Today, with ranches invading, criminal fires destroying thousands of forest hectares, with the proximity of the invaders, a mere 4 km from the village, they talk of sleep disturbed by the sound of gunfire and the roar of engines.  They talk of these things with their faces painted with jenipapo fruit and with bows and beautiful arrows in their hands.

They go out to show us the invaders’ footpaths – along the way, paradise unfolds: the river is limpid, shoals of fish pass under the boat, alligators dive seconds after seeing us, the high treetops along the riverbank are bursting with life, with mutuns, jacus, maguari storks, ciganas and many other birds.  A tayra walks along a tree trunk fallen across the river, elegant, in no hurry.  When it sees the boat, it turns silently and disappears into the jungle.  Later on, a giant otter, frightened by the sound of the outboard motor, dives into the river; a little while later and many meters ahead, a spray of water is a sign of the otter’s successful catch.

In the middle of this paradise and in the calm of the soft voices of the Jupaú, it is almost monstrous to realise that a few kilometres away agribusiness is advancing, grabbing land, destroying everything and planting soya, cattle and death. The Jupaú show us the pathways opened up by the invaders and explain how the process works: groups of 30 or 40 men open up footpaths in the forest and demarcate plots.  They pull down the trees, wait about 90 days, then set fire to the dried and flattened jungle.  Then they throw grass seeds on it, the rain falls and pasture is created.  Over time, fences give the unfailing air of ownership of indigenous land.

With their bows and arrows, their rituals, their joy of life and their intimacy with the forest, the Uru Eu Wau Wau confront and expel these invaders, but they return once again, in the next season of land grabbing.

An indigenous environmental agent talks emotionally about the fruits of the forest, which let people and animals feed themselves; and a woman, another environmental agent, explains that without the forest they would have to buy meat, which is expensive, but which when they kill is free – you only have to hunt, roast and eat it.  Free, if you don’t count the incredible work of the hunter, a highlight on one of our trails, when a tapir crosses the pathway and arrows, faster than thought, fly.   In the river, fishing is joy and silence, the arrows find their mark, breaking the water and hitting the fish – daily food for the village.

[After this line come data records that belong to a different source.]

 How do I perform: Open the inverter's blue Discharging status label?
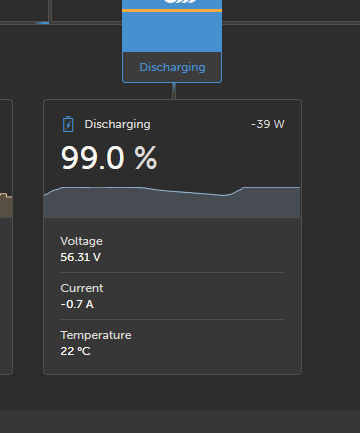[172, 67]
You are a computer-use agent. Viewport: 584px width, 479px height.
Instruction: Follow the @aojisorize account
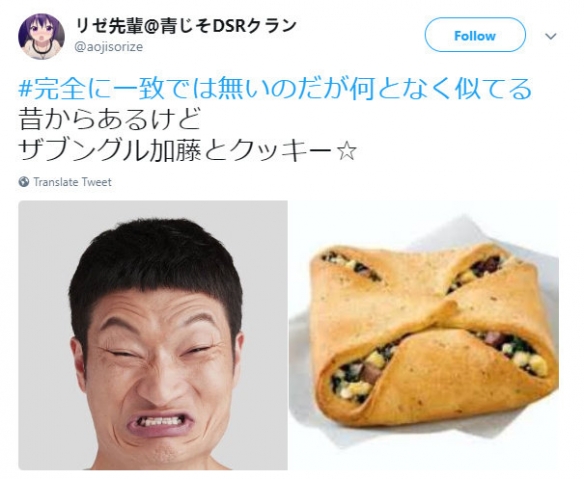click(475, 35)
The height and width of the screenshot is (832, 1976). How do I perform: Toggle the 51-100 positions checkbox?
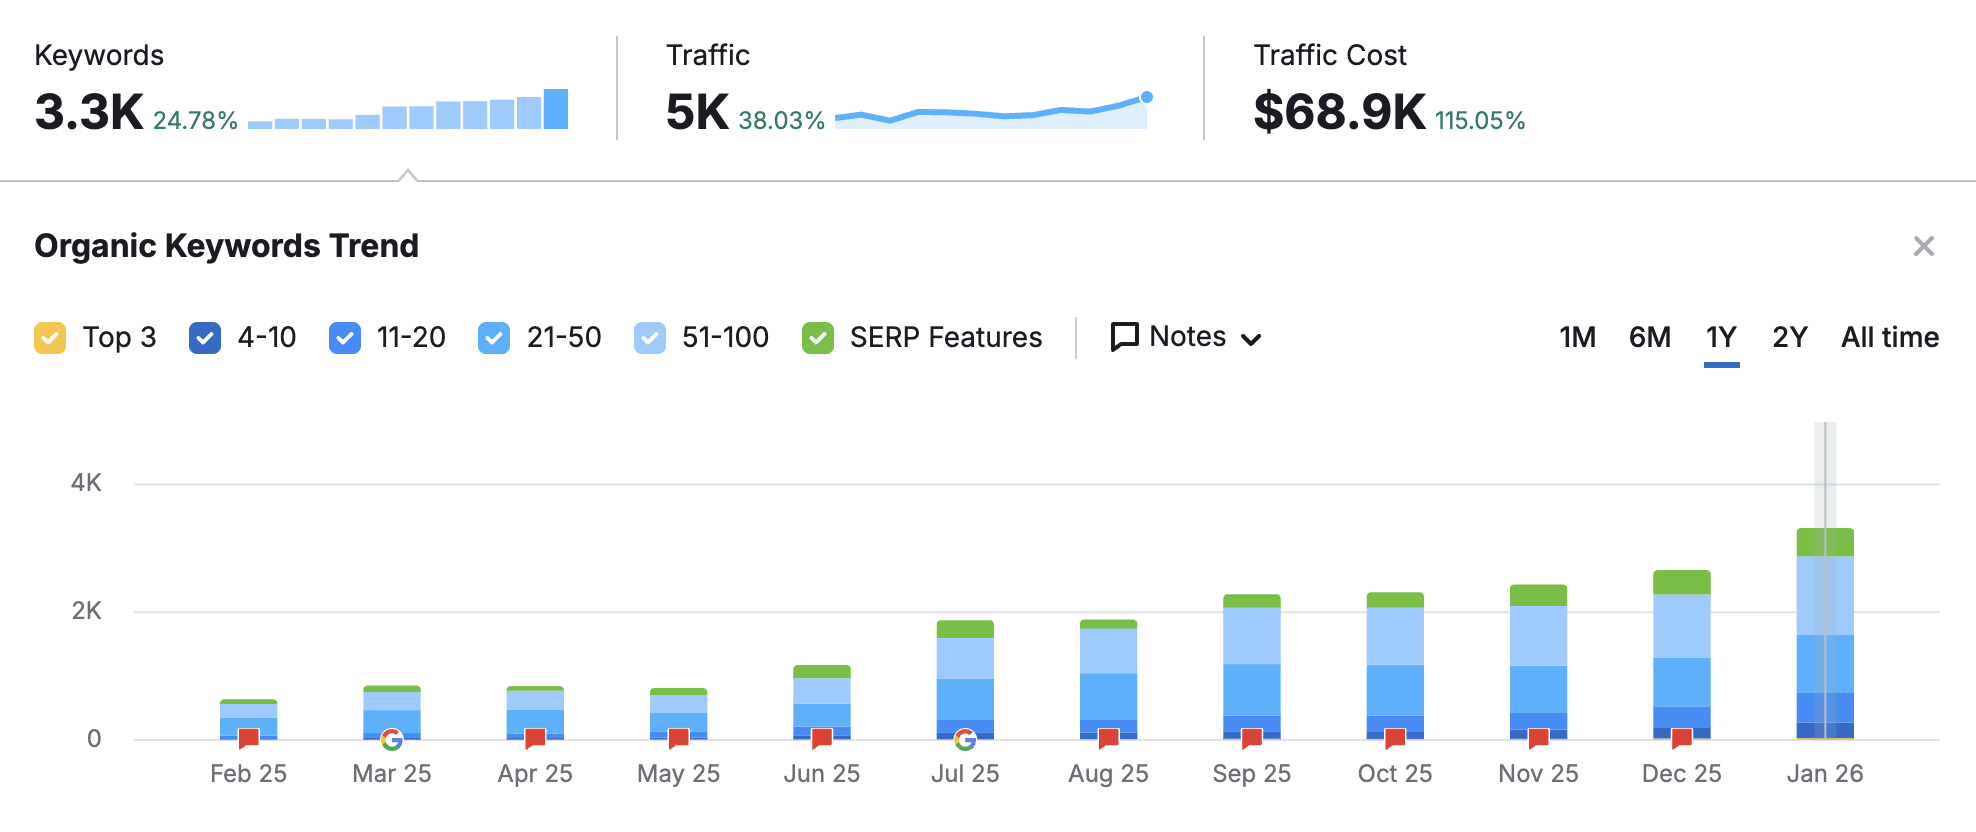tap(650, 338)
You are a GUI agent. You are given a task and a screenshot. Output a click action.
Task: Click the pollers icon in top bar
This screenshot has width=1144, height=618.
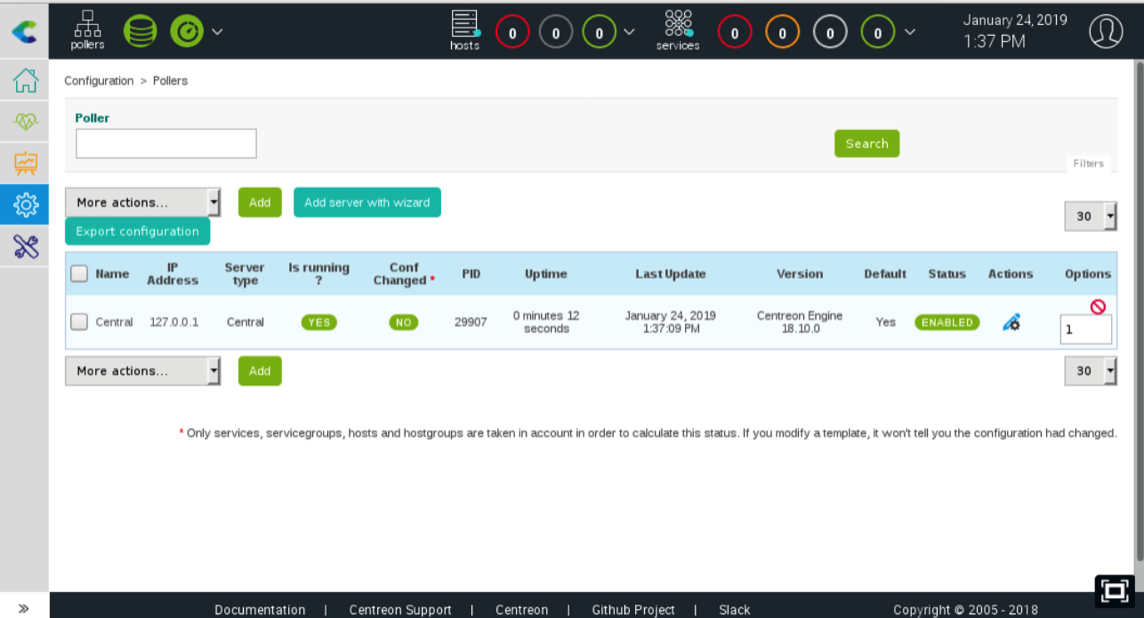pyautogui.click(x=88, y=30)
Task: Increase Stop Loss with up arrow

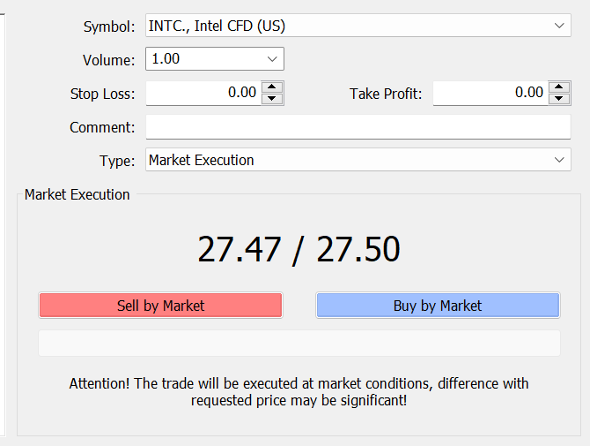Action: coord(272,87)
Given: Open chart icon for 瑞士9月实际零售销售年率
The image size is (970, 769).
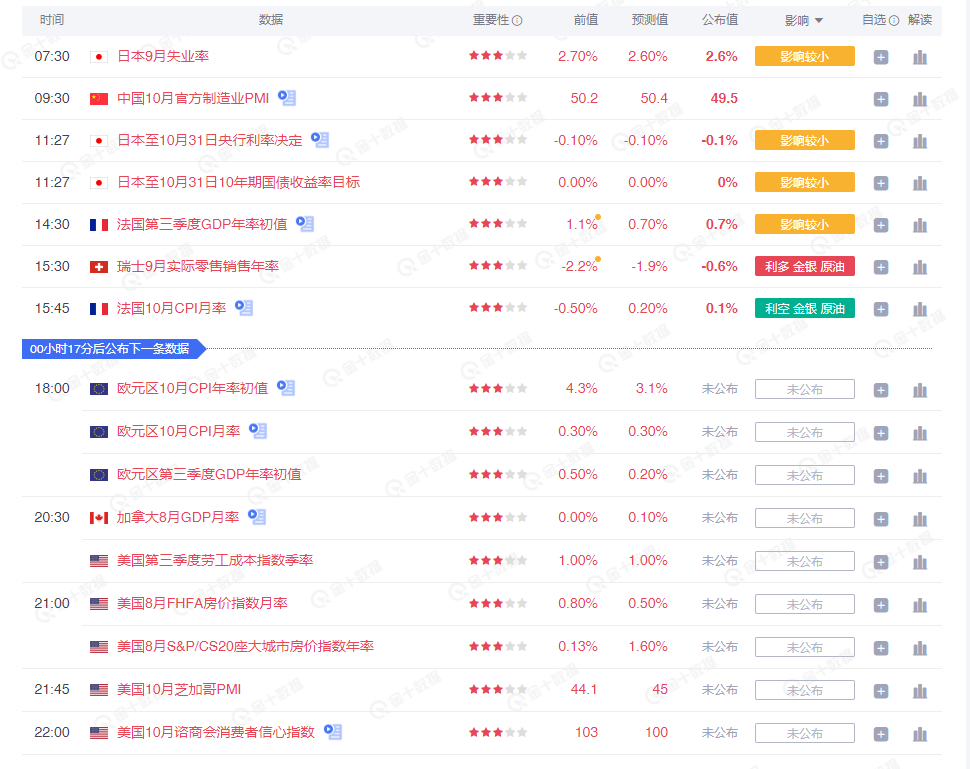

Walking with these people in the forest, travelling on the river with them, we realise our fragility, ignorance and blindness.  Where they see, gather and hunt, we would probably die of hunger.  There, in the deepest night of the forest (as the singer says), wisdom, knowledge, power is theirs.

The eternal struggle of David and Goliath, so unequal; the eternal struggle of the Jedi knights, of light and dark; the eternal struggle in Brazilian hearts and minds between justice, beauty, harmony, respect, and greed, destruction, the pretence of knowing everything, the arrogance of all power, devastating blindness.

And if we proposed to evolve into Indians?  Why does the arrow always have to point one way – stop being Indian, if even the arrow of time is not irreversible, as quantum physics has proved?  Why do our choices, as the Brazilian people, exclude and disguise our roots of rape, our huge Tupi womb?  We were never European, we will never be North American, we will never be anything more than what our traumatic and colonizing history has left us.  It is time for true therapy, to examine the traumas, to tremble at violence and plant our feet on real land.  More forest and less Miami, more of the Indian and less of the mongrel complex.